Quote word for word everything in the records from the line containing "Click the (India)" down to the line containing "tap(586, 293)", both of those lines included.

_ _ _ _ _

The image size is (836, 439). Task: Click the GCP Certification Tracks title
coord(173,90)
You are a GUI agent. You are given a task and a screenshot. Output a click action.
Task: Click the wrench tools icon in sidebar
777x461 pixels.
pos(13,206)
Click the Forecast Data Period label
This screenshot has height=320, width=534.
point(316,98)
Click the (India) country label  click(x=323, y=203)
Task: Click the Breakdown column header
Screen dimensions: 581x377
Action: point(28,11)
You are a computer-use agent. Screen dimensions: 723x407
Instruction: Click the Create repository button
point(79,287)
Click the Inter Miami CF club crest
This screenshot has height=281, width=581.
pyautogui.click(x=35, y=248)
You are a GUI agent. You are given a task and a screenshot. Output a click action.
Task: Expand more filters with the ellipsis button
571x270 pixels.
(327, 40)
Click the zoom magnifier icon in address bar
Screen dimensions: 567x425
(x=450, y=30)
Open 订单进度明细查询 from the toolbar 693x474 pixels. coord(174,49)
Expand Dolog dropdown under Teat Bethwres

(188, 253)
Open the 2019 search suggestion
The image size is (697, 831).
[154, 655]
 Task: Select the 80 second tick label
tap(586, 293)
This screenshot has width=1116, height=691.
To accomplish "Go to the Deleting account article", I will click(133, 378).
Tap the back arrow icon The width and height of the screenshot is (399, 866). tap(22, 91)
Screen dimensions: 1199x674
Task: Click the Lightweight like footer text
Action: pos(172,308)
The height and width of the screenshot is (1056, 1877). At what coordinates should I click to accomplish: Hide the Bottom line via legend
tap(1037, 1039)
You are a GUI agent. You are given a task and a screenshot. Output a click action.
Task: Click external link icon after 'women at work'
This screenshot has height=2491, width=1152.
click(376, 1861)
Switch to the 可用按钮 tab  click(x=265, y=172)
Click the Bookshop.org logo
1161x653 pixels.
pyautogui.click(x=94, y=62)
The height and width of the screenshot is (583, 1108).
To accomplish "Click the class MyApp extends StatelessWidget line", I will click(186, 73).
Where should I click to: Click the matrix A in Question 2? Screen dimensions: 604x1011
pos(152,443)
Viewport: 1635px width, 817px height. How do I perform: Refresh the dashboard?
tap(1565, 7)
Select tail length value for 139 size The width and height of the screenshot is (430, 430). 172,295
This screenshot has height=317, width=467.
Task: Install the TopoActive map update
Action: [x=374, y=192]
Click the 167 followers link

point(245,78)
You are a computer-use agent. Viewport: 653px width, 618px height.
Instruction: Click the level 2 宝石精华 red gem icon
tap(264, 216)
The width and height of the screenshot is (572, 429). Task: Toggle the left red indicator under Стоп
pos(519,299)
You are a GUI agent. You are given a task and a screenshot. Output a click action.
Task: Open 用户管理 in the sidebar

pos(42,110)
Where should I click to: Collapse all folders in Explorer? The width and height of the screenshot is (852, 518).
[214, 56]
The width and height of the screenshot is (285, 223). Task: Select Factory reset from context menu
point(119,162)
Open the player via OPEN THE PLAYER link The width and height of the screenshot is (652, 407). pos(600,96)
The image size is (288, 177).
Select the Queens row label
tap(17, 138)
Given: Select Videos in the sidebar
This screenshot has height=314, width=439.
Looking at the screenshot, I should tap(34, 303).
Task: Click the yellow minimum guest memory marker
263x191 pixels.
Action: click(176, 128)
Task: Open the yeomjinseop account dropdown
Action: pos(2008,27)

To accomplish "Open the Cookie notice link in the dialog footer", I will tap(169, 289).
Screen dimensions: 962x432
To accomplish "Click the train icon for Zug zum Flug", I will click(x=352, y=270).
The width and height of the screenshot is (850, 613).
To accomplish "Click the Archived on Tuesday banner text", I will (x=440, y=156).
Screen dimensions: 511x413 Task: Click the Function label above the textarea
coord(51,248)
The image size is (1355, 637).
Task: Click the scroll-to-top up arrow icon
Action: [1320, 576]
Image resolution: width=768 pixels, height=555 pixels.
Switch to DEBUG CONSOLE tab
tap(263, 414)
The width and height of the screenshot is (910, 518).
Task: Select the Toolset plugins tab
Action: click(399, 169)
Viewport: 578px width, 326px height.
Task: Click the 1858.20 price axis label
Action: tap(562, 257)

_ _ _ _ _

» **Expected output**:
Click the (India) country label  click(x=323, y=203)
Task: Click the Breakdown column header
Screen dimensions: 581x377
Action: point(28,11)
You are a computer-use agent. Screen dimensions: 723x407
Instruction: Click the Create repository button
point(79,287)
Click the Inter Miami CF club crest
This screenshot has height=281, width=581.
pyautogui.click(x=35, y=248)
You are a GUI agent. You are given a task and a screenshot. Output a click action.
Task: Expand more filters with the ellipsis button
571x270 pixels.
(327, 40)
Click the zoom magnifier icon in address bar
Screen dimensions: 567x425
(x=450, y=30)
Open 订单进度明细查询 from the toolbar 693x474 pixels. coord(174,49)
Expand Dolog dropdown under Teat Bethwres

(188, 253)
Open the 2019 search suggestion
The image size is (697, 831).
[154, 655]
 Task: Select the 80 second tick label
tap(586, 293)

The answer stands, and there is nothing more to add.